За два месяца до начала Великой Отечественной войны состоялась всесоюзная премьера фильма «Валерий Чкалов»1903. На кульминации его в эпизоде знаменитого кругосветного перелета герои, теряющие сознание от нехватки воздуха на запредельной высоте, запрашивают по рации Москву. В ответ на возгласы «Москва, Москва!» звучит музыка, и радист, протягивая наушники Чкалову (В. Белокуров), облегченно выдыхает: «Чайковский!» И далее звучание музыки ширится, набирая силу в побочной теме первой части Шестой симфонии, а в непосредственно следующем за этой сценой эпизоде триумфальной встречи героев американцами использовано скерцо из той же симфонии. В целом масштабный фрагмент «Патетической» в качестве закадровой музыки востребован и трактован как однозначно оптимистический символ трудных, но блистательных побед советской страны. То, что в диалогах и монологах этой кинематографической фрески акцентирован мотив «русского человека», делает появление в ее контексте музыки Чайковского глубоко закономерным.

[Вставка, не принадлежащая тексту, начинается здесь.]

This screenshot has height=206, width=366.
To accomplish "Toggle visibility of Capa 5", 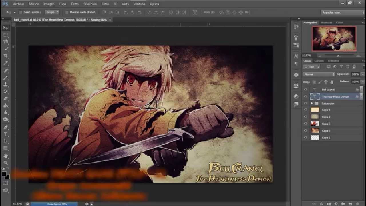I will pos(305,123).

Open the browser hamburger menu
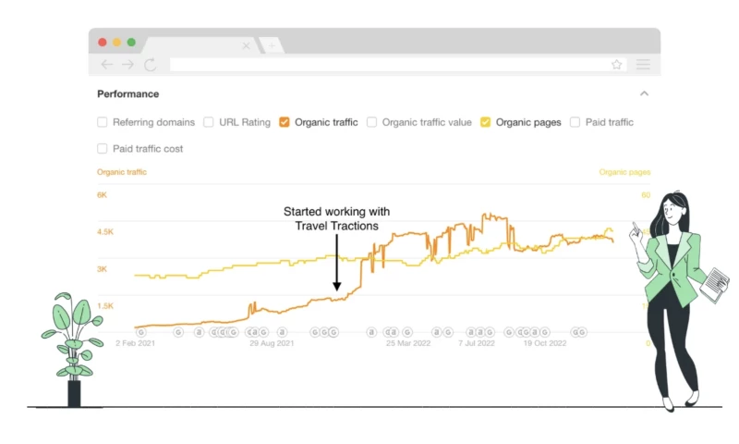(643, 65)
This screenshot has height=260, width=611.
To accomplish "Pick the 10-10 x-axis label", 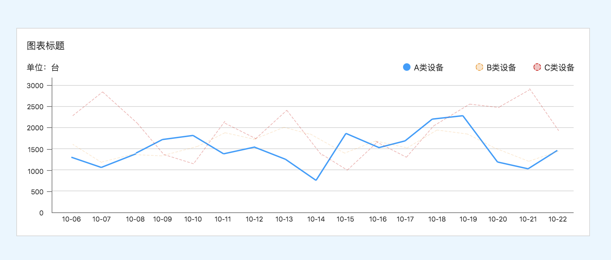I will pyautogui.click(x=193, y=219).
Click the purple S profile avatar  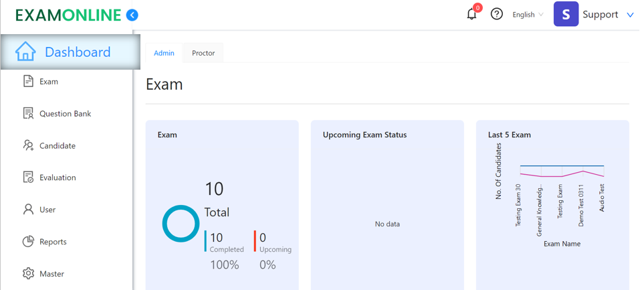coord(566,14)
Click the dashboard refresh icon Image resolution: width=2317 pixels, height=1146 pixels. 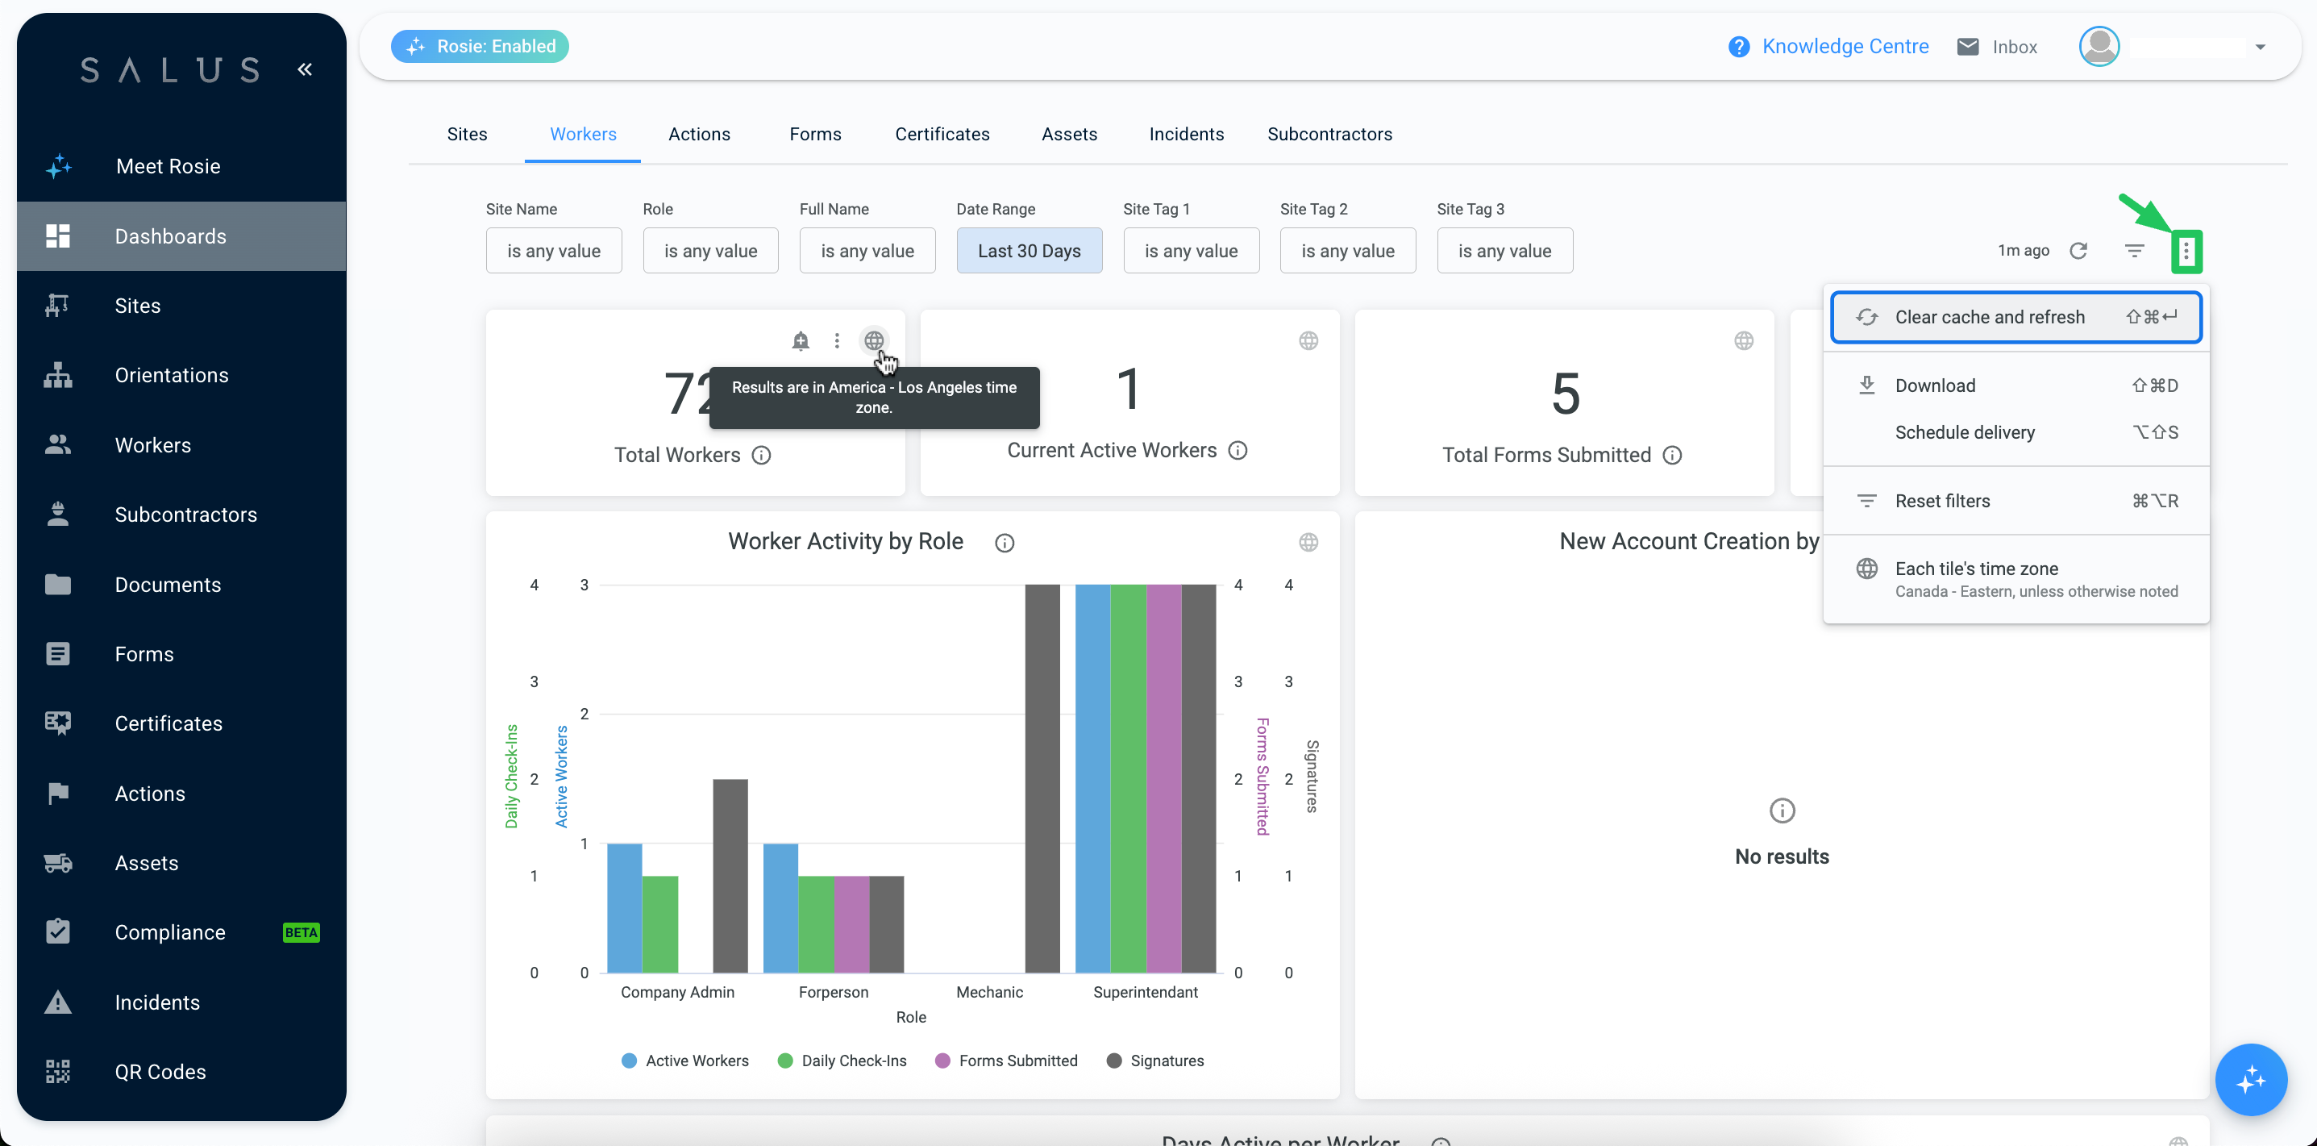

В ином регистре – уже не «государственническом», а скорее «героико-лирическом» – музыка Чайковского использована в военной киноленте «Воздушный извозчик»1904. Главный герой фильма, военный летчик (М. Жаров), вылетает на задание в тот момент, когда его возлюбленная, начинающая певица (Л. Целиковская), дебютирует на оперной сцене в «Пиковой даме». С тревогой ожидая возвращения любимого, она поет арию Лизы из III действия. Сам же адресат этого обращения сквозь раскаты артиллерийского обстрела и треск пропеллеров пытается разыскать на радиоволнах голос Москвы, чтобы найти путь домой. И Москва является ему в образе музыки Чайковского, звучащей по трансляции из Большого театра, откуда доносится до него далекий голос верной подруги. У зрителя нет никаких сомнений в том, что эти двое непременно встретятся, хотя оперная сцена, начинающаяся словами «Ах, истомилась, устала я, / Где же ты, радость бывалая…», и закончится самоубийством героини, преданной своим возлюбленным. Для новой аудитории, уже наученной тому, что Чайковский – композитор не только абсолютно русский, но и безупречно оптимистический, она теперь звучит как обещание будущего счастья, которое обязательно сбудется для каждого.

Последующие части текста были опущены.